Florey scientists awarded Victorian Medical Research Acceleration funding
Professor Andrew Lawrence and Dr Yen Ying Lim have both been awarded funding from the 2018 round of the Victorian Medical Research Acceleration Fund
Minister for Health Jill Hennessy today announced the 30 innovative projects receiving funding to fast-track them from research to reality – which will mean better treatment for patients in Victoria and across the world.
“Victoria is home to some of the world’s brightest medical minds who are saving lives with their ground-breaking discoveries.”
The Government’s $3 million Victorian Medical Research Acceleration Fund is in its second round, more than doubling the projects it will support after funding 13 pioneering projects in 2017.
Dr Yen Ying Lim will receive $100,000 to detect cognitive abnormalities to identify Alzheimer's disease much earlier than is currently possible.
Sensitive cognitive screening tools for detecting early abnormalities are needed to reduce the social and economic burden of Alzheimer's disease. Researchers require neuroimaging techniques to find candidates for clinical trials. Dr Lim and her team have designed a web-based task that assesses individuals' ability to learn new information. This involves learning a large set of Chinese characters over six days. Pilot data shows learning rates are substantially reduced in cognitively normal older adults with abnormal Alzheimer's pathology. Researchers aim to use this pilot study on other large Alzheimer's cohorts, to determine task efficacy for pre-screening candidates for clinical trials.
Professor Andrew Lawrence is investigating a treatment option for alcohol use disorder.
In Australia, the health burden of substance use disorders is estimated at approximately $45 billion and in the absence of new strategies, this figure will increase. Professor Lawrence and his team propose a program of trials to re-purposing existing medications into addiction therapies. An existing medication for the treatment of sleep disorders, has the potential to be used for the treatment of alcohol use disorder, as outlined in Professor Lawrence's recent public lecture which is available to view. Preclinical data from the laboratory suggest that that this drug will also show efficacy in addiction.
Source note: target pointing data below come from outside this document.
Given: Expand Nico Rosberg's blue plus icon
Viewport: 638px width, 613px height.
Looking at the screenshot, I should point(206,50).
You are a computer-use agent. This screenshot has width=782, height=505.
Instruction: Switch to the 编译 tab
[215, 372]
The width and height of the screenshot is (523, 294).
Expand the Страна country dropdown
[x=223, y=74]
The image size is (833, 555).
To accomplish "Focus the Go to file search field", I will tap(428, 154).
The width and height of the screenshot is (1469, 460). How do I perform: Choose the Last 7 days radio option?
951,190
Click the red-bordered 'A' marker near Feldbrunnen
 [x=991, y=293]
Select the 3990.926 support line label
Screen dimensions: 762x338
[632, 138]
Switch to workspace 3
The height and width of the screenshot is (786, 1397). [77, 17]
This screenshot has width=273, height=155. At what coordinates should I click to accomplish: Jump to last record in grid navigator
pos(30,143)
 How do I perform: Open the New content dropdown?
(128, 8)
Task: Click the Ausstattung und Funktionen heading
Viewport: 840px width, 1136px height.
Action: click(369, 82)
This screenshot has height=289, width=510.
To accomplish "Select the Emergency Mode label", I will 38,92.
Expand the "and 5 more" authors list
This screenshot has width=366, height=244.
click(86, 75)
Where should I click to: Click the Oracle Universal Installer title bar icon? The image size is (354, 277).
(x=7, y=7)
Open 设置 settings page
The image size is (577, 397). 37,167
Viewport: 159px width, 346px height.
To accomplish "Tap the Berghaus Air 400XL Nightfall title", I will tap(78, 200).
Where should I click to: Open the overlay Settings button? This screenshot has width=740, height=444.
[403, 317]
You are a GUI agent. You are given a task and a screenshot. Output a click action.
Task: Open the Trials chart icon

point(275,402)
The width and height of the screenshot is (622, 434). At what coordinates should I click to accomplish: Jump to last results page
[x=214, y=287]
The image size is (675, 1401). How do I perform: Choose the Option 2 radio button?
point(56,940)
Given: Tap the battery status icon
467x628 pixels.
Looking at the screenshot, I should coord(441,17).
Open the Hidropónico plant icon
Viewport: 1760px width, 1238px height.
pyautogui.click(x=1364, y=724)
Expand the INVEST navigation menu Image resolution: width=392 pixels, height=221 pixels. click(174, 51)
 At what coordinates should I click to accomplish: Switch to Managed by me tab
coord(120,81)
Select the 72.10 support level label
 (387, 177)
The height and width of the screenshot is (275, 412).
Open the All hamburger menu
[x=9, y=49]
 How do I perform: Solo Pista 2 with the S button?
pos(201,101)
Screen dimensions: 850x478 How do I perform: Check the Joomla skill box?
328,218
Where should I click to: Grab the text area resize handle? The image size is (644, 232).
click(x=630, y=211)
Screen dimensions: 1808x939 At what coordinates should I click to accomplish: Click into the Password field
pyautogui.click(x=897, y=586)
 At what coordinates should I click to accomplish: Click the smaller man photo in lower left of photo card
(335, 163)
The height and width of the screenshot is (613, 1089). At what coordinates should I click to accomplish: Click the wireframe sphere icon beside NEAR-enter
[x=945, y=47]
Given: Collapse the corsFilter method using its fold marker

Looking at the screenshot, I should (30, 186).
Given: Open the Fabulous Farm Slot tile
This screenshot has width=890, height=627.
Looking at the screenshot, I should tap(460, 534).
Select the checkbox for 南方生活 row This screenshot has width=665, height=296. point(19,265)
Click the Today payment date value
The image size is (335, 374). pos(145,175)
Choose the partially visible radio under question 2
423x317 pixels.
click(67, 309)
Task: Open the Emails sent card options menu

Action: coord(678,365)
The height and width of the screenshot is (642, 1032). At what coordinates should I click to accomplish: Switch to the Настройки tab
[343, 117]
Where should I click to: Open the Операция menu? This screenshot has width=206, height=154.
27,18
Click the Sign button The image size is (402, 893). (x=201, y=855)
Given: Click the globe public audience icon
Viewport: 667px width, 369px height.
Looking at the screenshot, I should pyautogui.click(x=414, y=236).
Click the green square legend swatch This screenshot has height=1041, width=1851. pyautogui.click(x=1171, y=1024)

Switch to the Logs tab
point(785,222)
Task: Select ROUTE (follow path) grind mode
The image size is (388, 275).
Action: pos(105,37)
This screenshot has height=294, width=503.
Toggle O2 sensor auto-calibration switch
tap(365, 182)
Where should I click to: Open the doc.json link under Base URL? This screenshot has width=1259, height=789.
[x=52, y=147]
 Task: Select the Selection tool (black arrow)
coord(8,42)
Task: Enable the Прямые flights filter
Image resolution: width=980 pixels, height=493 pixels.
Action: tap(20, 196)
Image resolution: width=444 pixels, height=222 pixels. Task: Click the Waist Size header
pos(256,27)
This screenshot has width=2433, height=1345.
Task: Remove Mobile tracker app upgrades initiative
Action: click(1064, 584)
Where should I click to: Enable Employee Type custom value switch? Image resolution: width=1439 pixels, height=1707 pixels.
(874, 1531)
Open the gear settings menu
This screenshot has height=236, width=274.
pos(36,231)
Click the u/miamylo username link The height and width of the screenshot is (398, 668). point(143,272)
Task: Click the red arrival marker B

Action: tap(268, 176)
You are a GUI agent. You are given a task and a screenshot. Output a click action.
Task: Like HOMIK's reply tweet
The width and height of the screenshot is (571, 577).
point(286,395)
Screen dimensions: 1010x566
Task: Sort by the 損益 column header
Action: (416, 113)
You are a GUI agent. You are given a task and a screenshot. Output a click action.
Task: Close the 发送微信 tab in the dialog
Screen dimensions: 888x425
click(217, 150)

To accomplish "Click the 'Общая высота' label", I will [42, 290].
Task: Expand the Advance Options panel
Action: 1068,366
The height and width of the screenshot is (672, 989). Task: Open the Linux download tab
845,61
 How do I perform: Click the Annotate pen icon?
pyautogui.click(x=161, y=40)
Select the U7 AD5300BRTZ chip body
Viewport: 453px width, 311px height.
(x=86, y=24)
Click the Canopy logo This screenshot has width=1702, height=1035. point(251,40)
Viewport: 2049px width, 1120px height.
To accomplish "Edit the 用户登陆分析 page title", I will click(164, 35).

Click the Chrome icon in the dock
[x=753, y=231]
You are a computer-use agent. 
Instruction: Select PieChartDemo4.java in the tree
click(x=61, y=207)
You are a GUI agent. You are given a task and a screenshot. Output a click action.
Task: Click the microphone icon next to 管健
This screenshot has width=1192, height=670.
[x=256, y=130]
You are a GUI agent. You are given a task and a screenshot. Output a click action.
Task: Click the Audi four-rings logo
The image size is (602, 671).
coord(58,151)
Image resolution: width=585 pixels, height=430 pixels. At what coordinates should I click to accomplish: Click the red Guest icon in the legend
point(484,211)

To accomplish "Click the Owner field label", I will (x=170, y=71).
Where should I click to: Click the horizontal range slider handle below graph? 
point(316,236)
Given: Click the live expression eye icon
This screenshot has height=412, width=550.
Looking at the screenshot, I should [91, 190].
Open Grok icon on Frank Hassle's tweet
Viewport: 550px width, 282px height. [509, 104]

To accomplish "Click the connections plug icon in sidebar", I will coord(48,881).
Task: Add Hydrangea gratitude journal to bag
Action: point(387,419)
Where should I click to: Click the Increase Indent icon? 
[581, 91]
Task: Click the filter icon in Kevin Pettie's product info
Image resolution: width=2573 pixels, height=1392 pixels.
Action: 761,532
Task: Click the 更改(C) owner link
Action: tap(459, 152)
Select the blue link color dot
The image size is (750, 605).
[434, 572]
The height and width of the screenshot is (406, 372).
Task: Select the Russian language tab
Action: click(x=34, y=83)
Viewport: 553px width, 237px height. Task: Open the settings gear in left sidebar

Human trials using existing client bases will occur at St Vincent's Hospital.
The Victorian Research Acceleration Fund is part of the Government’s $20 million plan to ensure Victoria stays a world leader in ground-breaking health and medical research that has the power to change lives.
Minister for Health, Jill Hennessey, said, “Victoria is home to some of the world’s brightest medical minds who are saving lives with their ground-breaking discoveries.”
“We started this fund to ensure projects that have the potential to save lives across the world don’t get held up because they couldn’t attract early funding.”
The Florey is a key member of the VicAAMRI coalition of medical research institutes. Collectively, Victoria’s independent medical research institutes have over 5,000 staff and students working tirelessly to unlock the mysteries of fundamental biology. Medical research institutes are working together to find new treatments, better and faster diagnose disease, and improve the lives of Victorians. With the right resources medical research institutes can deliver more new treatments, diagnostics and devices more quickly.